For example, if the parents have genotypes $AA$ and $Aa$ , then an offspring will get $A$ for sure from the first parent and will get either $A$ or $a$ from the second parent with probability $1/2$ each. Let the states of this population be the set of genotypes of the two members of the current population. We will not distinguish the set $\{AA, Aa\}$ from $\{Aa, AA\}$ . There are then six states: $\{AA, AA\}$ , $\{AA, Aa\}$ , $\{AA, aa\}$ , $\{Aa, Aa\}$ , $\{Aa, aa\}$ , and $\{aa, aa\}$ . For each state, we can calculate the probability that the next generation will be in each of the six states.

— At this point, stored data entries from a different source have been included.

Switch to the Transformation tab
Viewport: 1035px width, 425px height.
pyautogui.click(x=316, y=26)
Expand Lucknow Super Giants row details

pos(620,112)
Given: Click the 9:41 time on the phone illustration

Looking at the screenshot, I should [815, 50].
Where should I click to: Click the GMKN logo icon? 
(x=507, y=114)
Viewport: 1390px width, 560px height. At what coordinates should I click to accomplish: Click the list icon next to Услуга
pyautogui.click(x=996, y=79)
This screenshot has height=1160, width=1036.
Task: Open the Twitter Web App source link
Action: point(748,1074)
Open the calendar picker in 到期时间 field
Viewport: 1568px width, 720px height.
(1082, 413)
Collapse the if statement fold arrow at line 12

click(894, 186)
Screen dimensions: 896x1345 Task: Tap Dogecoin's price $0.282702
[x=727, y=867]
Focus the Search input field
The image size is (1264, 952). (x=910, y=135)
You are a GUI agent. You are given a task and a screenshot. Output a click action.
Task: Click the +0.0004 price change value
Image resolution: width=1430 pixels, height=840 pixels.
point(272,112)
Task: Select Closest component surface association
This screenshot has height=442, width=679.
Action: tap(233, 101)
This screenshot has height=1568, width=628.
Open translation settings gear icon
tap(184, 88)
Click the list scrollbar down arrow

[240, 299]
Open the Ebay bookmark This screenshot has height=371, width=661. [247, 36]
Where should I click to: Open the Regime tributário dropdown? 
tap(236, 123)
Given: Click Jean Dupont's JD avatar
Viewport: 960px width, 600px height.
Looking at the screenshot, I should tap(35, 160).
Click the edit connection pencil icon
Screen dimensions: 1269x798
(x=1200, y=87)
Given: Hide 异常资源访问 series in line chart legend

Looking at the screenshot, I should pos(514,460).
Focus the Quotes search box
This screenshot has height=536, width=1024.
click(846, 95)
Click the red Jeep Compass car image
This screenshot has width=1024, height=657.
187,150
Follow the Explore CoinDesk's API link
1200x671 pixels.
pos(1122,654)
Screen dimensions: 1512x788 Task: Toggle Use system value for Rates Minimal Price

For example, if the state is either $\{AA, AA\}$ or $\{aa, aa\}$ , the next generation will be in the same state with probability 1. If the state is $\{AA, aa\}$ , the next generation will be in state $\{Aa, Aa\}$ with probability 1. The other three states have more complicated transitions.

If the current state is $\{Aa, Aa\}$ , then all six states are possible for the next generation. In order to compute the transition distribution, it helps to first compute the probability that a given offspring will have each of the three genotypes. Figure 3.28 illustrates the possible offspring in this state. Each arrow going down in Figure 3.28 is a possible inheritance of an allele, and each combination of arrows terminating in a genotype has probability $1/4$ .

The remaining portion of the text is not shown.